Boucles étrangers et hiérarchies enchevêtrées

26 janvier 2010 par gensburgersarah

Les questionnements du programme rEr sont parfaitement illustrés par l’oeuvre du peintre Mark Lombardi. Celle-ci  évoque graphiquement les « boucles étranges et les hiérarchies enchevêtrées » de D. Hofstadter, c’est-à-dire  les interactions complexes  et souvent inattendues qui caractérisent notre modernité. Des acteurs, humains et non-humains, dialoguent, s’allient ou s’opposent. Les échelles territoriales classiques (local, régional, national, international) s’entre-mêlent, tout comme les rôles hiérarchiques attendus (citoyens, groupes, Etat, institution transnationale) ou la pyramide traditionnelle des normes (Constitution, loi, décret, règlement, norme pratique) sont bousculés dans l’action collective contemporaine. Penser la recomposition de l’Etat c’est prendre en compte ces phénomènes et essayer de comprendre comment ils déterminent de nouveaux cadres et ressources pour l’action.

C’est Donald Hofstadter, professeur d’histoire et de philosophie des sciences aux USA [1] qui a inventé l’expression « boucles étranges et hiérarchies enchevêtrées » dans son ouvrage Gödel, Escher, Bach, Les brins d’une guirlande éternelle (1979 – Prix Pulitzer 1980 – Paris, Dunod, 1985). Il s’agit de phénomènes de feed backs paradoxaux.

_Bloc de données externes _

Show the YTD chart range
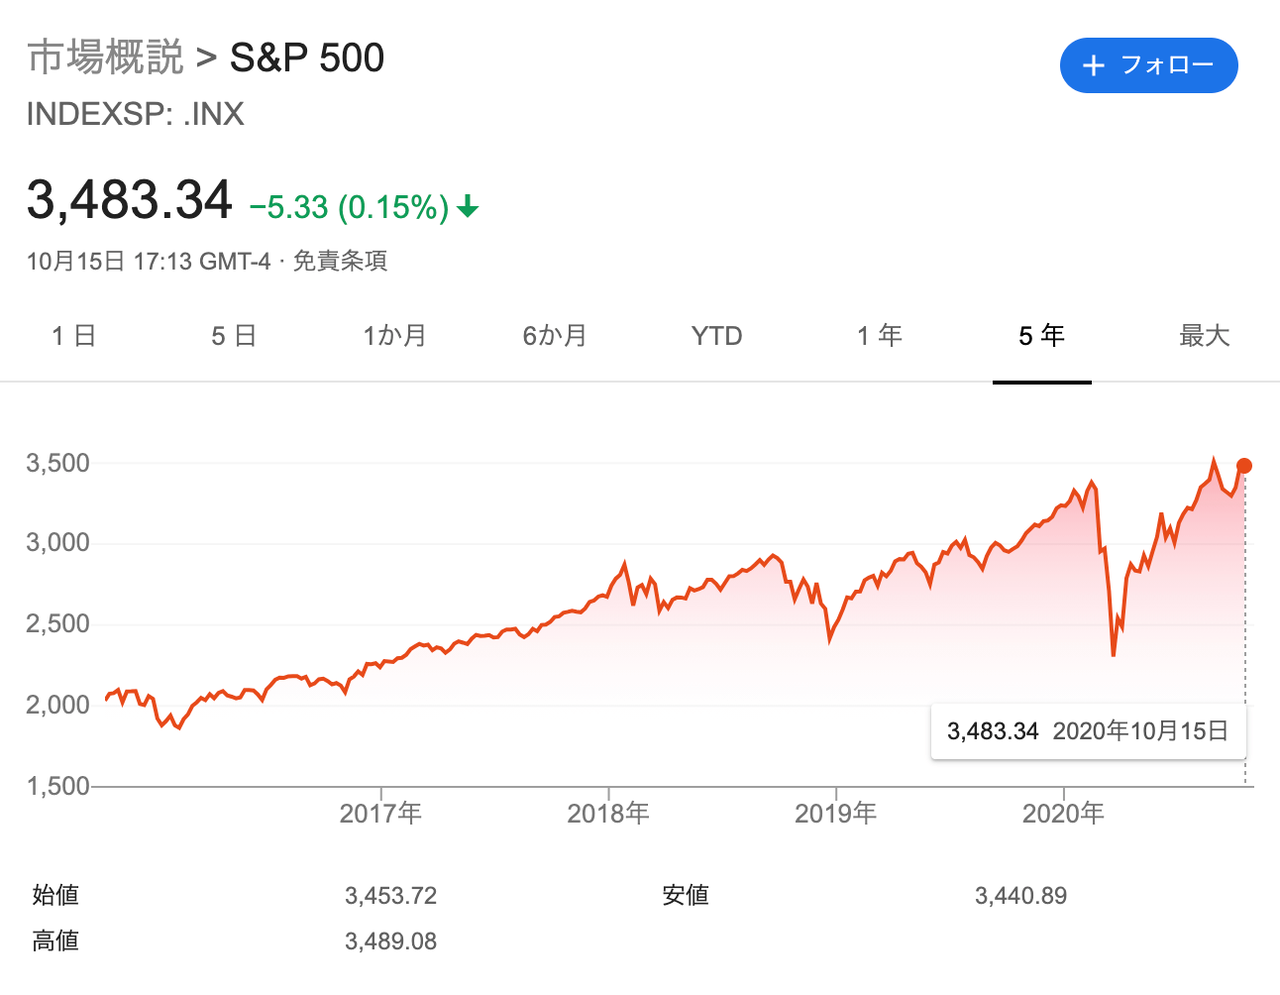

Il désigne par là « les interactions entre des niveaux dans lesquels le niveau supérieur redescend  vers le niveau inférieur tout en étant lui-même en même temps déterminé par le niveau inférieur ». Ainsi le célèbre dessin du peintre Eischer montrant une main dessinant une main en train de dessiner[2].

« Selon lui, tout système constitué de règles et de pratiques, de conventions et de « coups », est susceptible de s’enchevêtrer dans la mesure où très rapidement s’instaurent des « méta-règles » ou « méta-conventions » régissant l’interaction des règles et des pratiques, ou des conventions et des coups ». Mais du fait même, un bouclage définitif du système paraît illusoire ; c’est ce que Hofstadter appelle la « gödelisation des systèmes : un système ne peut se fonder qu’en prenant appui sur un ensemble plus englobant »[3].

Hofstadter a appliqué son modèle « aux boucles étranges dans le gouvernement » (p. 101 s.). Il analyse en particulier la crise du Watergate. Le Président des USA dispose, en effet, dans certaines circonstances, du droit de ne pas obéir au Congrès. Faute de pouvoir recourir à une autorité suprême (« après s’être heurté la tête au plafond » comme dit Hofstadter « il ne reste plus qu’à en revenir à des forces qui semblent moins bien définies par les règles, mais qui sont néanmoins la source des règles de plus haut niveau : les règles de niveau inférieur, ce qui en l’occurrence signifie la réaction générale de la société (p. 102).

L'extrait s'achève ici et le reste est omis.